Por Mónica Teresa Müller
Dejé el celular en el cajón de la mesita de noche y me propuse abandonar por unas horas el mundo imaginario de lo virtual. Me preguntaba, día tras día, qué misterios ocultaba la vida del otro lado del aparato que nos ocupaba y preocupaba en todo momento; aquello que facilitaba trabajar sin distancias; pensar en el amor sin sentir la tibieza del cuerpo del otro; escribir amparados por la calidez mecánica desde el desierto, a un amigo que padece la frialdad de la soledad del otro lado del planeta.
Decidí transitar de cara a la vida y aspirar las fragancias que me rodeaban, y que desconocía por convivir a toda hora con ese mundo virtual, que al fin y al cabo era mi dueño sin haberme comprado.
Caminé por la casa. Cada rincón me pareció extraño, desconocido, pero mis deseos se afirmaron y fortalecieron a mis sentidos. Me pareció nacer y saber que la luz natural tenía la capacidad de darme energía. Sufrí un shock, el de reconocer que mi entorno se conformaba de dos mundos opuestos, necesarios e insustituibles. Debía aprender a coexistir con ambos, tenía que esforzarme por ello.
Me di cuenta que el mundo giraba en torno a los contactos humanos según lo que cada uno aceptaba, sin siquiera haber tenido una previa relación.
En un instante, un abanico de descubrimientos se abarrotó con el fin de ser primeros en ser atrapados por mí.

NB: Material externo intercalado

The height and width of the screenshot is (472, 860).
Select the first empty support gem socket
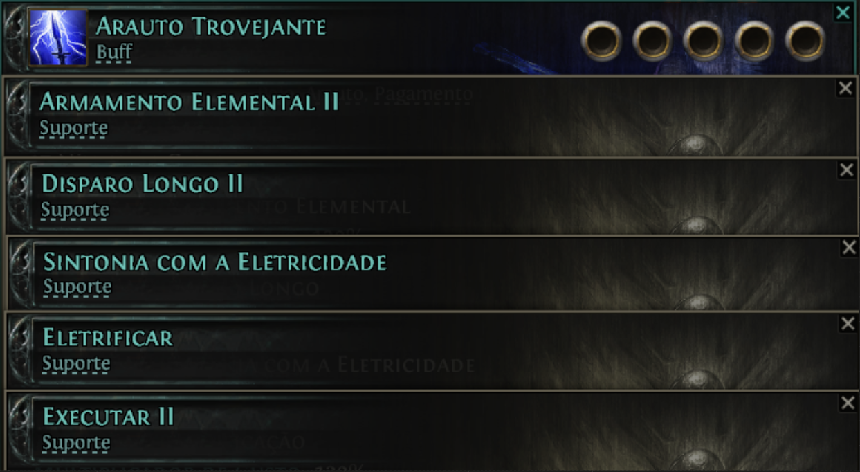click(x=601, y=41)
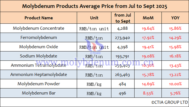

Fue así que no elegí la tecnología para contactarme con el hermano de mi reciente amiga, la que vivía a la vuelta de casa y hacía lo imposible para que le escribiera al whatsapp.
Decidí hacer otra cosa.
Trepé a la glorieta y miré hacia su ventana. Era un atardecer de octubre con frescor de aroma alimonado.
Las espinas del rosal se engancharon en mi ropa, pero todo valía para ver si la ventana estaba iluminada y aparecía su sombra. Sólo eso, saber que caminaba por la habitación del primer piso, jugar a que él sintiera algo al verme trepada sobre los endebles caños.
Cuando fuera a su casa a buscar a mi amiga, su hermana, seguro me iba a preguntar que hacía en el patio de atrás trepada entre las rosas. Yo, con una mueca, le daría a entender, que ignoraba a qué se refería.
Mientras pensaba y suspiraba por el vecino al que poco conocía, pero que estaba de alguna forma en mi corazón, las lechuzas ululaban su tristeza, pero yo me sentía feliz. La soledad del mitad patio y mitad jardín, permitía que concretara la aventura, tener contacto con los verdes de la primavera, hasta sangrar por el pinchazo de las espinas de algún tallo. Desde la glorieta, las alverjillas del vecino nacidas en septiembre, cabían en una mano y coloreaban mi mundo nuevo, antes desconocido. La casa de la vuelta, con el cuarto iluminado, pareció acercarse.
El hermano de mi amiga gozó del viento que rozaba su piel y desde la ventana apoyó una mano en su boca y me tiró un beso. Entonces supe que ambos habíamos guardado el celular en el cajón de la mesita de noche.